At the time, it wasn’t an unfair question to ask.

Selden is a former top 15 recruit. He is a guy who was expected to go one-and-done that played poorly in the first big game of his third year on campus. But after three days it Maui, it appears that the old Wayne Selden is gone.

[MORE: Kansas got Cheick Diallo news today]

He capped an MVP performance in the Maui Invitational with 25 points and seven boards on 8-for-11 shooting as the No. 5 Kansas Jayhawks knocked off No. 19 Vanderbilt, 70-63, in the title game. Selden was terrific for the entire weekend, averaging 21.5 points in the two games against Division I competition and shooting 12-for-17 from beyond the arc in the three game tournament.

It was the best that we’ve seen Selden play during his Jayhawk career, and it came in a game the Jayhawks desperately needed it. Vanderbilt is a damn good team. They’re ranked 19th, which may actually be too low, and they seem to clearly be the biggest challenger to Kentucky in the SEC. They jumped out to a double-digit lead on Kansas in the first half as the Jayhawks seemed to be sleep-walking early in the game.

Enter Selden. He drilled three threes in the first half and scored 13 of the 26 Jayhawk points to keep them close. In other words, he played like a star on a night Kansas desperately needed someone to step up and play like a star. Remember: this is a dude that had enough talent and potential in high school to be considered a McDonald’s All-American and a potential lottery pick. The ability is there:

(That move is filthy.)

The question has always been whether or not he is capable of putting it all together, of being the guy that can be relied upon to make the big play in the big moment, to carry a team with title aspirations.

And to be fair, the jury is still out in that regard. Are we just going to ignore those four free throws he clanged down the stretch?

But seeing Selden have this kind of performance in a game like this against a team that is this good is unquestionably a positive for Kansas moving forward.

* **What you will do**:
Please answer these from the Wayne Selden article:
(a) What was the final score of the title game against Vanderbilt?
(b) How many of the Jayhawks' 26 first-half points did Selden score?
(c) How many free throws did he clang down the stretch?

* **Collected data**:
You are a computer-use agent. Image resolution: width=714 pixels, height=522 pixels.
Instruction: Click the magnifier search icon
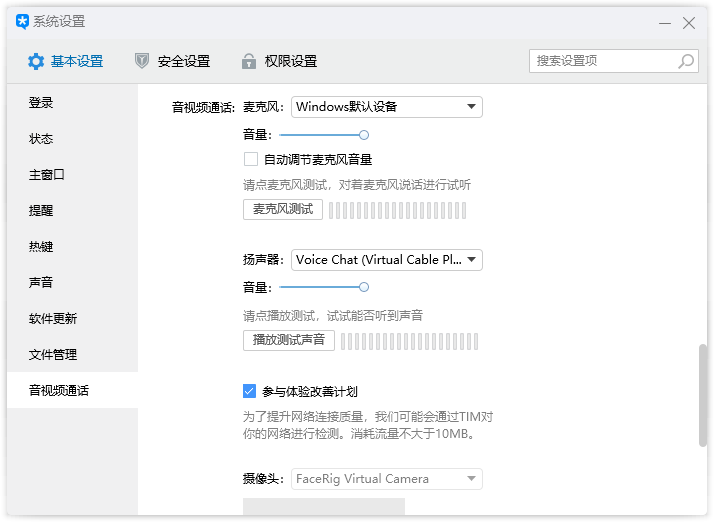tap(686, 61)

* **Completed task**:
(a) 70-63
(b) 13
(c) Four